I hadn’t considered that. I was still pretty car-brained when i watched the cgp grey video on them, but now that you mention it, i definitely agree
Comment on xkcd #2929: Good and Bad Ideas
eksb@programming.dev 6 months agoDiverging diamonds are great if your only consideration is car throughput.
If you are considering people walking or riding bicycles, they are shit.
Lux@lemmy.blahaj.zone 6 months ago
eksb@programming.dev 6 months ago
This is expensive to address because you have to separate cyclists out to the right before the right car lane splits for right turns before the crossover. And then you have to build a bridge or tunnel for cyclists and pedestrians. On each side.
Really, any road busy enough to justify a diverging diamond probably already needed separated bike lanes. But in America (motto: “If you aren’t in a car, you don’t matter”), there almost certainly was not any cycling infrastructure there before.
There is one of these near me.
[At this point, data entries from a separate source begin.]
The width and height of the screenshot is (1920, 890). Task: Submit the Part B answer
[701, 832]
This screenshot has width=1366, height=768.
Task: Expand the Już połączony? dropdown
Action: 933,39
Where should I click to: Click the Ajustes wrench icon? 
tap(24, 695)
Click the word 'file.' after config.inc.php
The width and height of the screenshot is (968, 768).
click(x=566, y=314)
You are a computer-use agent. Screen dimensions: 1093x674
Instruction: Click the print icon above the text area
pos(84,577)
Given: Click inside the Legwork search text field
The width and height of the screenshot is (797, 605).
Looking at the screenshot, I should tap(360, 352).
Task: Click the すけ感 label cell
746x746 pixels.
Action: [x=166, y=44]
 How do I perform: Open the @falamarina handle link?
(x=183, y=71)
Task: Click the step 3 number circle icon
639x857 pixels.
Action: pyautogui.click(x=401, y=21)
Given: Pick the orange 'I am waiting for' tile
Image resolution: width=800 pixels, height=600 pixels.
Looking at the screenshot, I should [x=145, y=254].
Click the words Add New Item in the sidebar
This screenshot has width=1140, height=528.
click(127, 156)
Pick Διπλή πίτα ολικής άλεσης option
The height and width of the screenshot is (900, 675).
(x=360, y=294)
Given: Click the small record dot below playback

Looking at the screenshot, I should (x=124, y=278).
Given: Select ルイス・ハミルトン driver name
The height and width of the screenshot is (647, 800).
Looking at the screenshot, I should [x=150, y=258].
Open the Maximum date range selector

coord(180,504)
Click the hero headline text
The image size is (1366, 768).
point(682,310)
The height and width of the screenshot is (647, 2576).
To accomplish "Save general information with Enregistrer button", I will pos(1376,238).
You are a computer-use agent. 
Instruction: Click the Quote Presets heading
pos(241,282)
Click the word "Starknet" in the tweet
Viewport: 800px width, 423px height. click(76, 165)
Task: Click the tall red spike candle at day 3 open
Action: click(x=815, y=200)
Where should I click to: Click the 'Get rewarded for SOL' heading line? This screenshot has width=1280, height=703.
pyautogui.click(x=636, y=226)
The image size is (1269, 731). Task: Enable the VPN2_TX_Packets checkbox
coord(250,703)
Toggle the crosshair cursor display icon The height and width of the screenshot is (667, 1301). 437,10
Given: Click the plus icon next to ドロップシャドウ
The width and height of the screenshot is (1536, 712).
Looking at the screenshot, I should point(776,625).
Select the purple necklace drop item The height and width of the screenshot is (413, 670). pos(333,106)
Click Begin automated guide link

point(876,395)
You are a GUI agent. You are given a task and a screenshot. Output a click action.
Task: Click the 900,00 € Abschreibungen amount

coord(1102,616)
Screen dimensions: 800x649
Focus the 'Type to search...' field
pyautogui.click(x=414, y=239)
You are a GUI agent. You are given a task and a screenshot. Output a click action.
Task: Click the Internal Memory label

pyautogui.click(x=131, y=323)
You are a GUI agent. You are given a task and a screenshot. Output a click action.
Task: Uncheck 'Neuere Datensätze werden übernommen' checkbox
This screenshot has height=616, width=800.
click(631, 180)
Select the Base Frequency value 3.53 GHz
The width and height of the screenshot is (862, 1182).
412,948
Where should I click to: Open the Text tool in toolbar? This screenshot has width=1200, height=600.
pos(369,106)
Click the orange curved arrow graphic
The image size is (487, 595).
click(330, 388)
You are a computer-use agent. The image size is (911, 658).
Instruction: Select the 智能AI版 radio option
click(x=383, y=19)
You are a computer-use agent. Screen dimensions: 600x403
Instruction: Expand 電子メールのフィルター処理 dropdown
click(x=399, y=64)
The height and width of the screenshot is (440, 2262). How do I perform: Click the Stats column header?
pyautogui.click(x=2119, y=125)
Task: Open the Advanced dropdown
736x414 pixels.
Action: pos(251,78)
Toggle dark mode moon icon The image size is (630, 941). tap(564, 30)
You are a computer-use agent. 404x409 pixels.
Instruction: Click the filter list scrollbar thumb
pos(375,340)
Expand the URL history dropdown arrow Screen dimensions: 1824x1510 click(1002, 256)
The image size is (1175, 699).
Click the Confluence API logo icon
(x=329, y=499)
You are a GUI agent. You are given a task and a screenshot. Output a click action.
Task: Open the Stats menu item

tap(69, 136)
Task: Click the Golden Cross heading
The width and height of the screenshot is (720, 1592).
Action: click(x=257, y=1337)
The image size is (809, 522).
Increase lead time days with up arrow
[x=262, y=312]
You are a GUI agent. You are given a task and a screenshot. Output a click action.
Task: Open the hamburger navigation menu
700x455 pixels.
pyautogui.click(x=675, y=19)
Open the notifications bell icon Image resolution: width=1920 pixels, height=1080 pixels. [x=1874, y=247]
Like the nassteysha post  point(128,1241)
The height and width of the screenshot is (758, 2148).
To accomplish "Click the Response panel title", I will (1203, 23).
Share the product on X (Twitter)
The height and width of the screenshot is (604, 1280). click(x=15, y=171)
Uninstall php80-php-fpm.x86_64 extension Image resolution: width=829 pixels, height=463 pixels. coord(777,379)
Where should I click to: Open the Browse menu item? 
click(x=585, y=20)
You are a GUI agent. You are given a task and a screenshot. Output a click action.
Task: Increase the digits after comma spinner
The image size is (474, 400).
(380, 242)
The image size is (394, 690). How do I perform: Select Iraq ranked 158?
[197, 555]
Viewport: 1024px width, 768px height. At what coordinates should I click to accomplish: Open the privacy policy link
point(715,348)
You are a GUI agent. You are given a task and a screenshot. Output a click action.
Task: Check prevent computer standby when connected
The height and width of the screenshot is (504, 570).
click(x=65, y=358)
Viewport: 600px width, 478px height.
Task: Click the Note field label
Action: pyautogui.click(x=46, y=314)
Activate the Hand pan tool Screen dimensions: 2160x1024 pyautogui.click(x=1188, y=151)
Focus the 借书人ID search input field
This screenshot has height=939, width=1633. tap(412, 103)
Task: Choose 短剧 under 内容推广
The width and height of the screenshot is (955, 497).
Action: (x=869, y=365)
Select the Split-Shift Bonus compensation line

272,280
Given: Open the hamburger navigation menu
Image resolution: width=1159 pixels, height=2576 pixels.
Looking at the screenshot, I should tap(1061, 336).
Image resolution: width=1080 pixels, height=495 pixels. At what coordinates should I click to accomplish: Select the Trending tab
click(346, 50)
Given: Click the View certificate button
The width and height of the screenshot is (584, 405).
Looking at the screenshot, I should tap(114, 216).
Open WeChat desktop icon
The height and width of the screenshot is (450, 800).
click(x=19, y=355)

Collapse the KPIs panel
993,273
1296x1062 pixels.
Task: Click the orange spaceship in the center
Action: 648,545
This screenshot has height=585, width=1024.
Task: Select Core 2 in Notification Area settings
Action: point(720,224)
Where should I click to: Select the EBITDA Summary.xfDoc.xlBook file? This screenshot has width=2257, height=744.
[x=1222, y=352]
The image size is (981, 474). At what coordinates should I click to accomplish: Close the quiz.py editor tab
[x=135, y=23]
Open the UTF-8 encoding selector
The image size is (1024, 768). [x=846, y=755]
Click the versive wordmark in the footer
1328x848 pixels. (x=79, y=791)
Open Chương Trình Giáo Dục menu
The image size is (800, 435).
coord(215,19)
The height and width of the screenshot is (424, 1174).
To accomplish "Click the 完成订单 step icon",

Their solution for pedestrians is to make them cross the high speed outer lanes where drivers are encouraged to not slow down FOUR times. Their solution for cyclists is take the lane and pray or get off and do what the pedestrians have to do.
Lux@lemmy.blahaj.zone 6 months ago
where drivers are encouraged to not slow down FOUR times
Wtf, thats insane
eksb@programming.dev 6 months ago
To be clear, it is four times that pedestrians have to cross, not four times that drivers are encouraged to not slow down. Drivers are not explicitly encouraged to not slow down, but the point of the diverging diamond is to make drivers not have to slow down.
Oinks@lemmy.blahaj.zone 6 months ago
It doesn’t help that US diverging diamonds seem to insist on having pedestrians walk through the median.
But honestly all interchanges are varying degrees of horrible and if you want your city to be bearable to navigate as a pedestrian/cyclist you just really don’t want to do urban highways, or roads above a certain size in general.